▶ **Request**
Copy the records from the line with "You are a computer-use agent." up to and including the last line, swapping "options" for "settings" and keeping everything else the same. Leave the pictures out of your copy.

================================

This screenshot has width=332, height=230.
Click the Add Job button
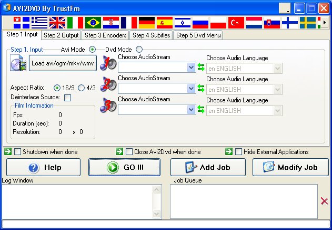(x=208, y=167)
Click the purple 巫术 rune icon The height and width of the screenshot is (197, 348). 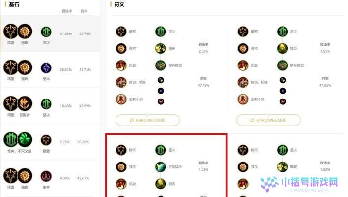point(46,68)
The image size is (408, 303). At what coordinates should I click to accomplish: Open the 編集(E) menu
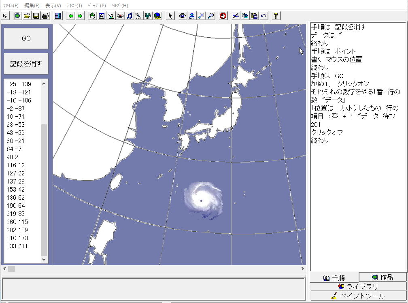[x=32, y=6]
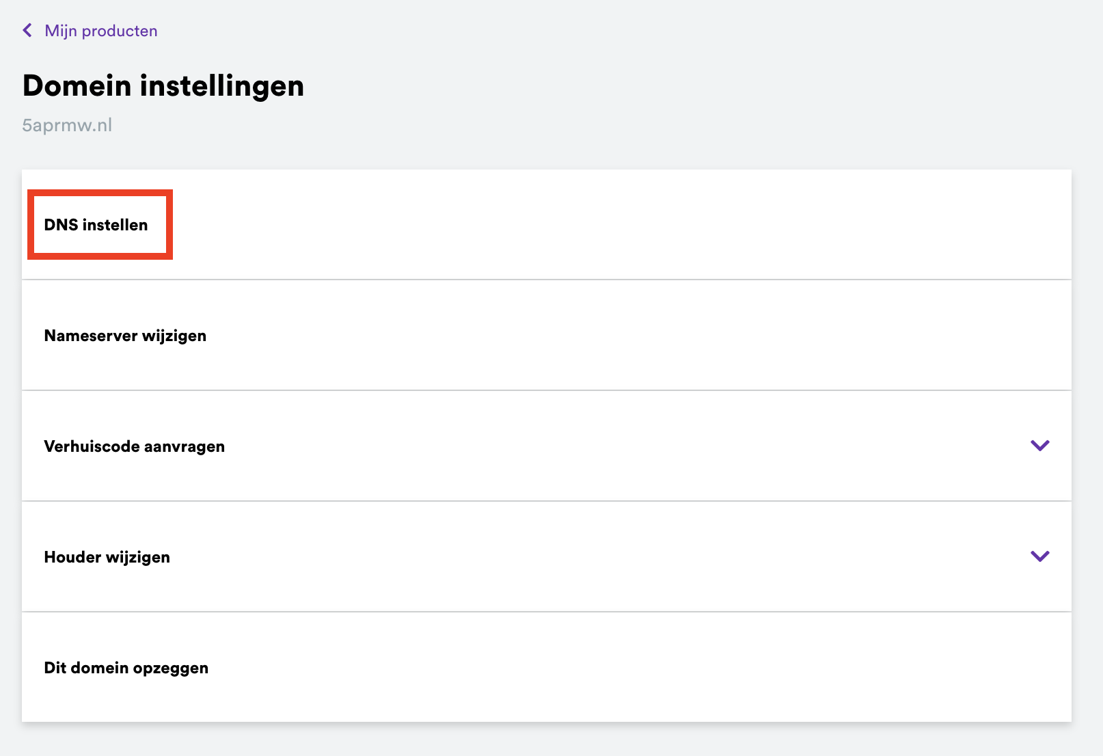Select the purple arrow next to Mijn producten
Screen dimensions: 1103x756
point(27,30)
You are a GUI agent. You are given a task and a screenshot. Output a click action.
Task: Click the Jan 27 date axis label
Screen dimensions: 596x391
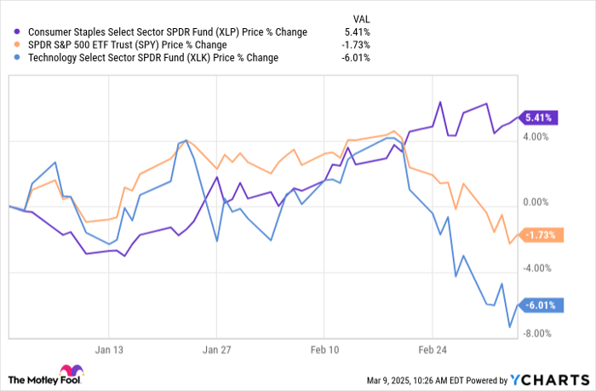pos(217,348)
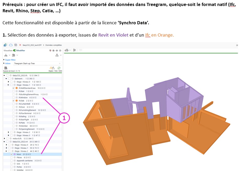Screen dimensions: 240x171
Task: Click the Arbre label link
Action: pyautogui.click(x=8, y=63)
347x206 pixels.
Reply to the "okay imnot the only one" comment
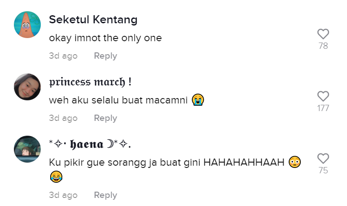coord(105,56)
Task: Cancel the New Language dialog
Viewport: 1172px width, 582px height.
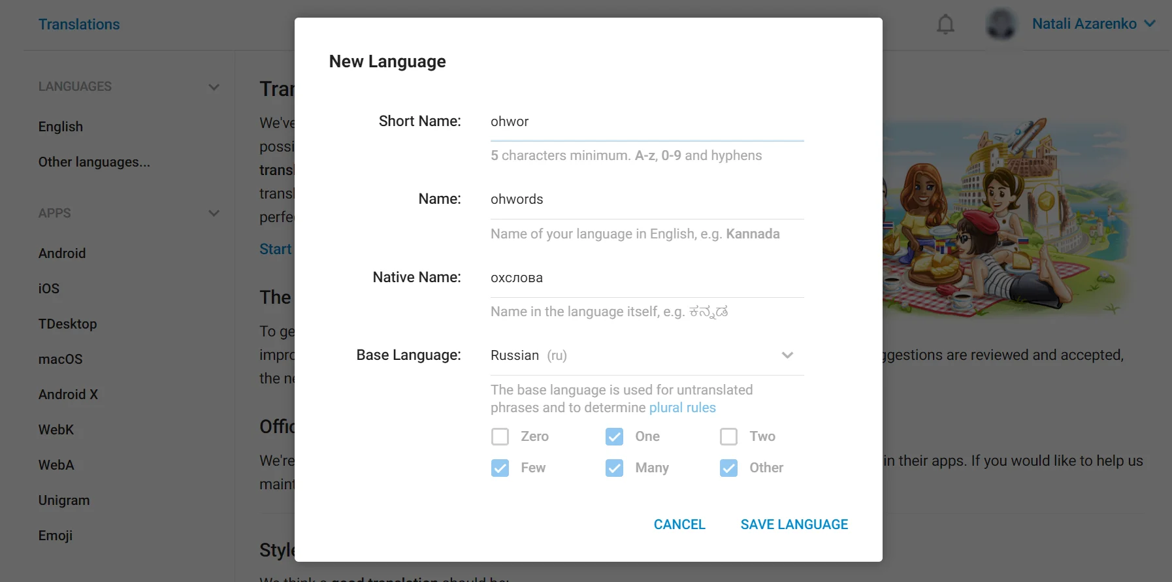Action: click(679, 525)
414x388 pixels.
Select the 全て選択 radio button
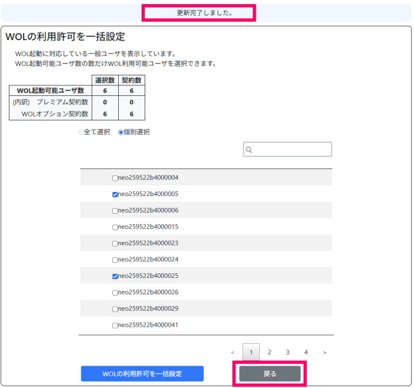[x=81, y=132]
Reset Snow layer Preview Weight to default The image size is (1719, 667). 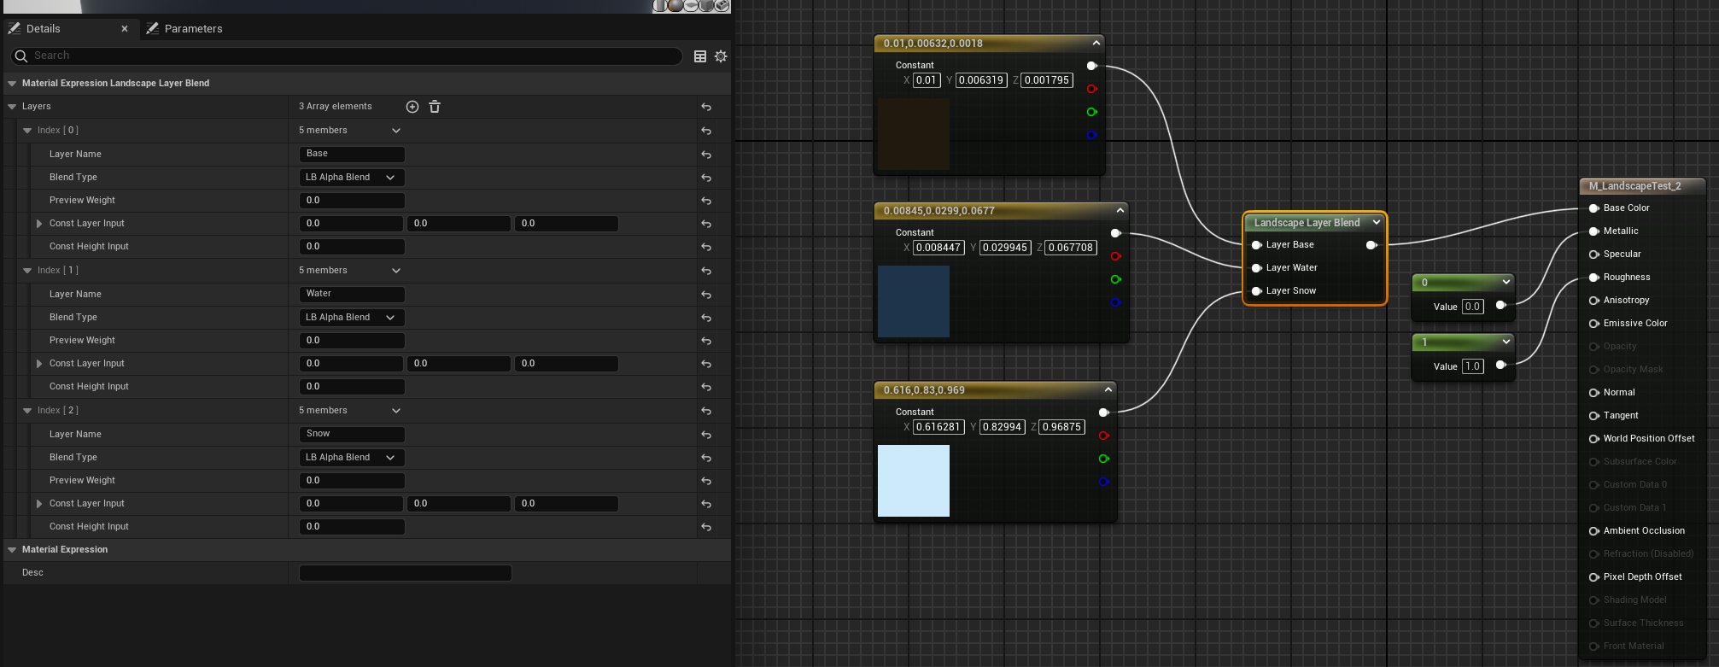pos(706,481)
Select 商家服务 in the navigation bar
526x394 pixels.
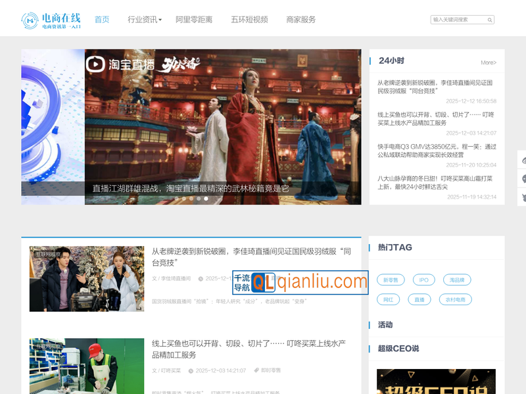pos(301,20)
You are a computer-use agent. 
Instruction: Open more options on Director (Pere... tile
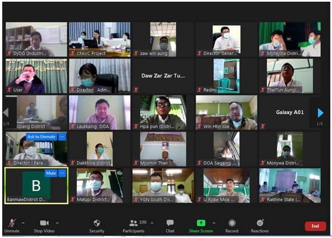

================================

▶ **Written response**
You are a computer-use agent. 
Instruction: Open more settings on Director (Pere... tile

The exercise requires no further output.